Please answer these questions from the text on electronic medical records:
(a) Who does it name as the hospital's primary source of revenue?
(b) Ideally, how many physician champions should each department have?
(c) How often did the EMR committee at Tucson Medical Center meet, and for about how long?

SOURCE DOCUMENT.
__________

The process of implementing electronic medical records (EMR) involves a lot of moving parts. Hospitals must find the right software vendor, work with that vendor customize the EMR system to the facility's needs, ensure that the software interacts with other programs that the facility uses—the list goes on and on.
Hospital leaders should pay as much attention to how the process of EMR affects end-users—particularly physicians—as they pay to the process of selecting and designing the software. Physicians are the hospital's primary source of revenue, and hospitals run the risk of losing some physicians who feel that they don't have the time to learn new software. Therefore, ensuring that their experience is trouble free should be a top priority. The following are five things every hospital should do for physicians when implementing electronic medical records.
Medical staffs should identify physician champions—ideally one champion per department, in addition to one champion for the medical staff as a whole. Physicians champions should attend all meetings related to EMR, answer questions from medical staff members, and spend face time with those who are resistant to change.
Physician leaders should form an EMR committee. At Tucson Medical Center (TMC), the vice president of medical affairs led this committee and included members of the medical executive committee and others who showed considerable interest in EMR. The committee met twice a month for almost a year to work out what features the EMRs would have, how it would operate, and what it would look like, says Elizabeth Warren, RN, director of professional staff services at TMC.

__________

DATA UNDER STUDY.

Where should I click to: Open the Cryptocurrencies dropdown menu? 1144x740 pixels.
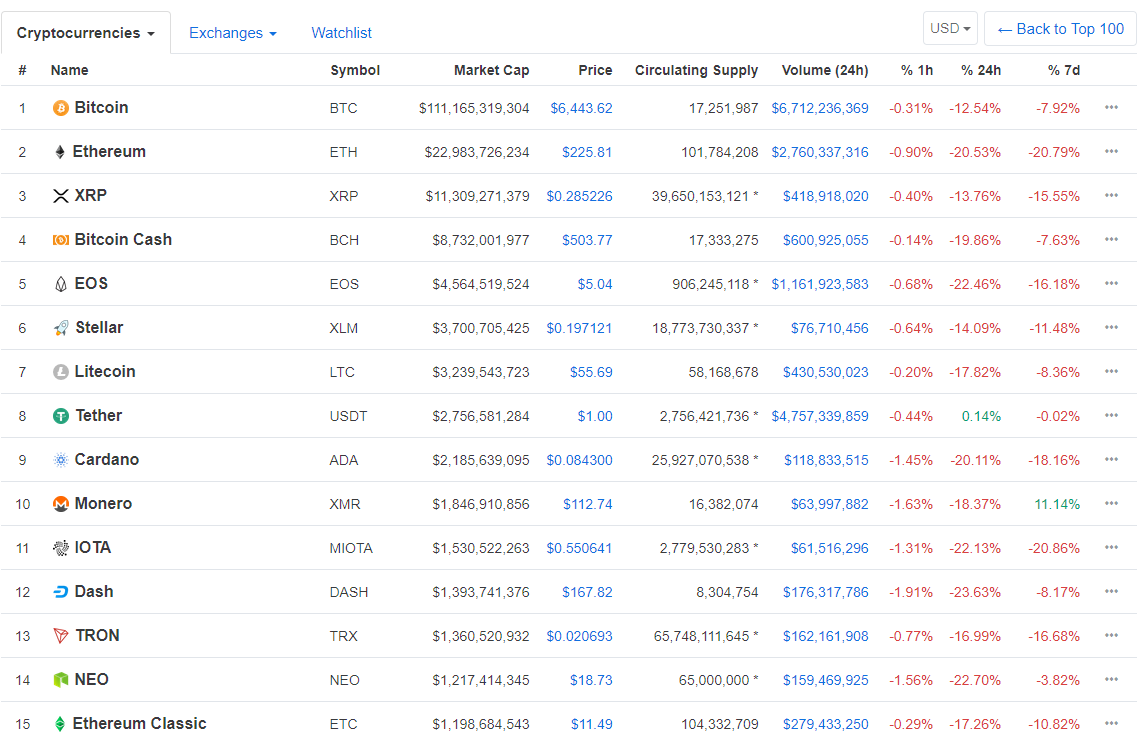pyautogui.click(x=86, y=32)
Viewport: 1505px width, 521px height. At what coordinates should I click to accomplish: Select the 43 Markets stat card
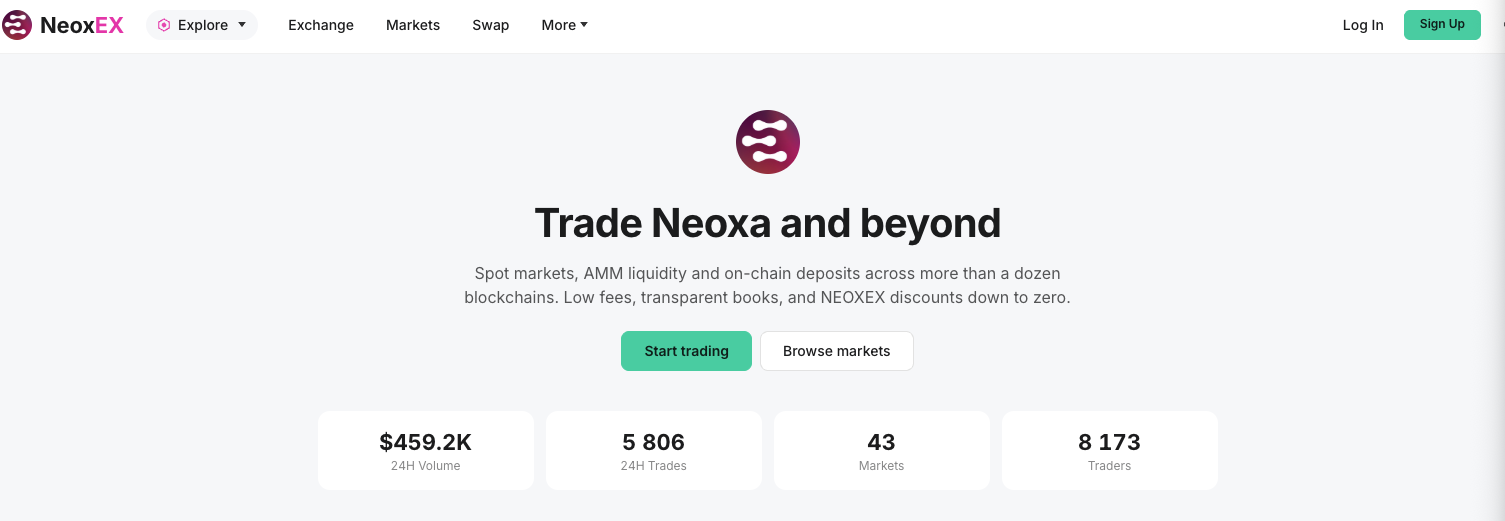(x=882, y=451)
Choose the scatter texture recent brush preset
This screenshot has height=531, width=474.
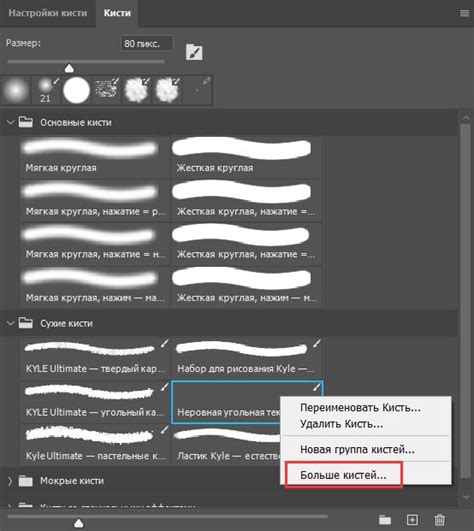click(x=107, y=90)
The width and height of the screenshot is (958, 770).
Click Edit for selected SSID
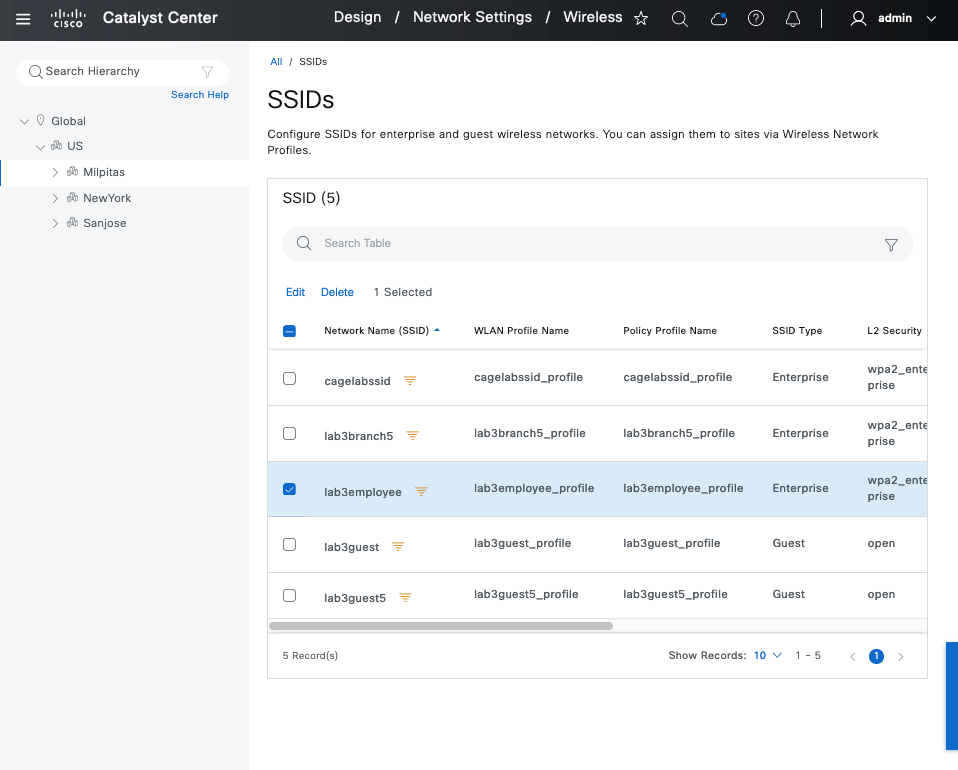pos(295,292)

__________

RESULT FOR THIS EXERCISE.
(a) Physicians.
(b) One.
(c) Twice a month, for almost a year.